I had big plans for the 5 year anniversary to do a site redesign but then I forgot about the 5 year anniversary and found out 2 days before about it. So I thought I would do a quick review of the last 5 years -

November 2003 - Kim, Gin and Me in Madrid on Holiday
We spent a long weekend in the Spanish capital. One of the things I will remember from this trip is trying on a jacket in Zara and liking it putting it down for 5 seconds then going back to get it to find it wasn’t there anymore and then to find Gin with a Zara shopping bag with the jacket in that he’d bought for himself. 5 years ago and I’m still not letting that one go.

February 2004 - Matt, Emily and Me in London
2004 was a pretty big year on the G2007 blog and really made it fun as I got the opportunity to travel to India for work for two months as well as go to Australia for a year.
India was great fun working in Signature Tower, Gurgaon with Nitin, Vijay and Tony (who’s real name I cannot remember). This is a video that is available somewhere on G2007 but I couldn’t find it when looking for it so I doubt it will ever be found by anyone else trying to look for it. It was about 43 degrees when I made this little video.
Tony and me Outside Signature Tower with Pigs

March 2004 - Tony, Vijay and Nitin in Gurgaon India
After two months of taking malaria tablets and generally not feeling too well from the heat but loving the time in India I went to Australia for a year to relax and do something a bit different. When I got there I had to find somewhere to live and I remember ringing Andrew (Cooster) from the hotel I was staying in, getting half way through the conversation and the phone cutting out. I didn’t bother ringing back until the next day when luckily the room was still available and so began that fun!

July 2004-Matt, Chris, Esther and Andrew (Cooster) - Bourke Street, Sydney
2004 was the year I got into surfing and have loved it ever since, many times were spent with Magnus and Faisel down the beach paddling for our lives trying to catch waves day in day out!

May 2004 - Magnus and me learning how to surf
I still use the very same wetsuit although it is falling at the seams!
I also was lucky enough to have Gin, Karine, Mark and my parents visit me all around December that year.

December 2004 - Me and Parents in Vaucluse
After some great months spent in Australia I decided to head back to the UK, via Japan and Canada. This made the trip back fun and also allowed me to complete a “round the world” adventure, flying East out of England and returning from the West.

May 2005 - Tokyo, Japan
After a couple of days in Japan it was off to Canada where I spent 2 weeks in Vancouver where I went a bit starbucks crazy. They say in London wherever you are there’s a rat within 2ft of you, in Vancouver they say the same but for Starbucks instead of rats. I also spent two weeks with cousins in Halifax which was great.
● ● ● ●
» WHAT TO DO
1) Could you write out the five-year blog review, word for word, from "December 2004 - Me" down to "from the West."?
2) How might the five-year blog review go on after its final sentence? Write the next part.

» DATA EXTRACT
● ● ● ●
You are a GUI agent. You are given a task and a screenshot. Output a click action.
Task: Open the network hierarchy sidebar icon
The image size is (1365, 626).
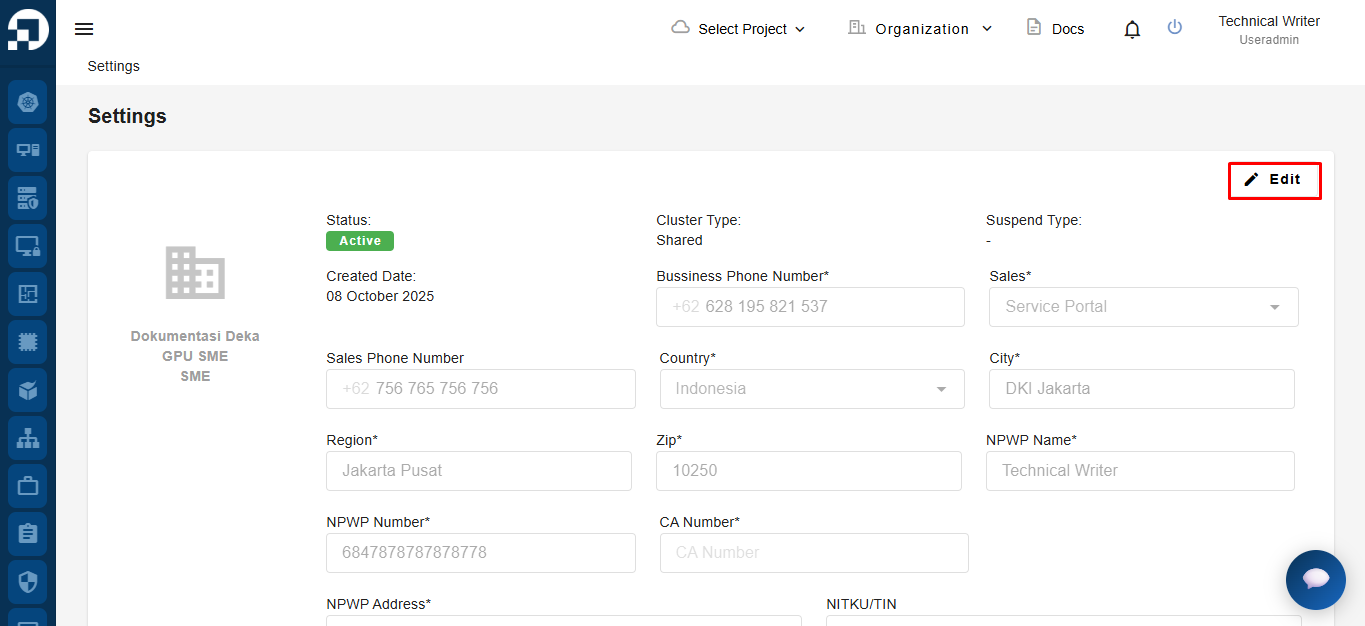coord(27,438)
● ● ● ●
» ANSWERS GIVEN
1)
December 2004 - Me and Parents in Vaucluse
After some great months spent in Australia I decided to head back to the UK, via Japan and Canada. This made the trip back fun and also allowed me to complete a “round the world” adventure, flying East out of England and returning from the West.

2)
May 2005 - Starbucks Crazy at Cloverdale, Canada
I returned to London and was eager to carry on the surfing. My friend Faisel who I’d met in Australia had also moved back to London around the same time so we carried on the surf tradition by going down to Newquay (a six hour drive) and meeting up with Fizzer’s Uni friend Davey for surf trips. Most of the time the waves were too small, the atlantic just didn’t have the power in the summer that the pacific seems to be able to produce, but it was fun times anyway.

June 2005 - Davey and Fizzer Newquay, England
Mark got me a job back at the old company I used to work for before I left for Australia and this is where I met Amy. We kept it a secret for a while mostly to cover up our secret beer drinking trips away to Amsterdam -

September 2005 - Amy and Me Undercover in Amsterdam, Netherlands
Karine and Mark, who also had their baby Monsieur Felix earlier that year got married in Nice, France. It is still one of the best weddings I’ve ever been to, a thousand times better than any wedding pictures you see in OK! magazine of the rich and famous -

September 2005 - Karine et Mark kiss on the Beach Wedding, Nice, France
As the year went on Faisel and I kept a brave face on as the English summer crept into the English winter and the water got colder and colder.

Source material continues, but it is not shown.